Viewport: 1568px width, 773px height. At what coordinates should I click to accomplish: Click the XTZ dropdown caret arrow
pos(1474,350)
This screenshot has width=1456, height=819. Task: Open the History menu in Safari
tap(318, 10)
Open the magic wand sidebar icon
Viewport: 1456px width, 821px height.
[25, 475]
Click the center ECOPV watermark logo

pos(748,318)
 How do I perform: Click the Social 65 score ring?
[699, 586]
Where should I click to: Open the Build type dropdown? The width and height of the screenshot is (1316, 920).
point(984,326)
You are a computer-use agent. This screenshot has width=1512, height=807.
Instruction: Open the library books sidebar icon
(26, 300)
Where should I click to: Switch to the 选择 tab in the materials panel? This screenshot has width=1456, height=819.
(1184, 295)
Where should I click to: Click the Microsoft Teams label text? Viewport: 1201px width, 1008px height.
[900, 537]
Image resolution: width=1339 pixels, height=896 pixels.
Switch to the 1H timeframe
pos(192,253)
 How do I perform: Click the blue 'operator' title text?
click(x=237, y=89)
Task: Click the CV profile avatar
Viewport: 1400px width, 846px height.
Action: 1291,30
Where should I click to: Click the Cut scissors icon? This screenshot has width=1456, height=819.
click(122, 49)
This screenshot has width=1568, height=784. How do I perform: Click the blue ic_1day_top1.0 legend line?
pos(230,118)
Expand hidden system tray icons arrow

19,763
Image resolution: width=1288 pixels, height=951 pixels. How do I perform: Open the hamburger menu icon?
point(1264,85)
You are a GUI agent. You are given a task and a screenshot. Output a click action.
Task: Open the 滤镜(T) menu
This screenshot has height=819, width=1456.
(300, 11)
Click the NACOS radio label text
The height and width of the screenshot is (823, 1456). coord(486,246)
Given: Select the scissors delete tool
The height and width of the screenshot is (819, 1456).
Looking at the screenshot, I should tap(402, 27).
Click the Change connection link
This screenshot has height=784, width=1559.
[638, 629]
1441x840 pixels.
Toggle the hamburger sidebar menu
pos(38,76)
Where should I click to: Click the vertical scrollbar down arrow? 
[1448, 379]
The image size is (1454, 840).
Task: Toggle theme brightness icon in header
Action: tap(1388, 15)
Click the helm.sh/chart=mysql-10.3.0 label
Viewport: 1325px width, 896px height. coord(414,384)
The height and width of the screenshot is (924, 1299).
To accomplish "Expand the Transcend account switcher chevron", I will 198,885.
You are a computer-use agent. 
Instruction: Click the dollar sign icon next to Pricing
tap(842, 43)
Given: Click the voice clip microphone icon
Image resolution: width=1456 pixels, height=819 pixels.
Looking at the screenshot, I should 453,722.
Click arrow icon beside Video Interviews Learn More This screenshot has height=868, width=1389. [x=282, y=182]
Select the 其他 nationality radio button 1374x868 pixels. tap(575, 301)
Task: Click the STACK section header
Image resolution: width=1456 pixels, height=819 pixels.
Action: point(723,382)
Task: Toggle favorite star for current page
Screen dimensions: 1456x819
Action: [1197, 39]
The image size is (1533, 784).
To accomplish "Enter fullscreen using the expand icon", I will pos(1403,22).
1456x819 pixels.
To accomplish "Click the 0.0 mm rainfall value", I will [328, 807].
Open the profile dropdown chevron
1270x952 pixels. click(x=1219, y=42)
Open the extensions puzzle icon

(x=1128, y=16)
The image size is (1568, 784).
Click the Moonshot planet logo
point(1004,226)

******

* [Directions for this task]:
Which lines in the material contain the word "computer"? Pull each of them out.

* [Completed task]:
You are a computer-use agent. This screenshot has width=1512, height=807.
You are a computer-use agent. 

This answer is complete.